2.5. Bioinformatic analysis

Need some more description of the bioinformatic analysis

Apart from chimeric sequence removing what are the other filtering steps performed to obtain high quality reads? If so, please include those steps in the manuscript.

Thank you, we have added bioinformatic analysis and other filtering steps in materials and methods in our revised manuscript.

What are the tools and software you used for downstream analysis of the resulting OTUS? i.e. alpha and beta diversity analysis

Thank you for you comments, we have added the software used for alpha and beta diversity analysis in materials and methods.

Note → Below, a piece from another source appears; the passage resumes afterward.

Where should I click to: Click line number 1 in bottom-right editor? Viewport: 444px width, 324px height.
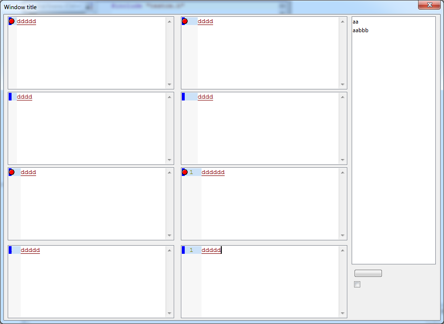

3.2. Sequencing results overview

Why you used the word “tags” for the reads resulting from amplicon sequencing?

Thank you for your professional suggestions. I am very sorry for an improper use of words and we have use “reads” instead of “tags” in the revised manuscript.

Minor comments

Please use growth performances instead of grow performances throughout the manuscript.

Thank you very much, we have use “growth performances” instead of “grow performances” in the revised manuscript.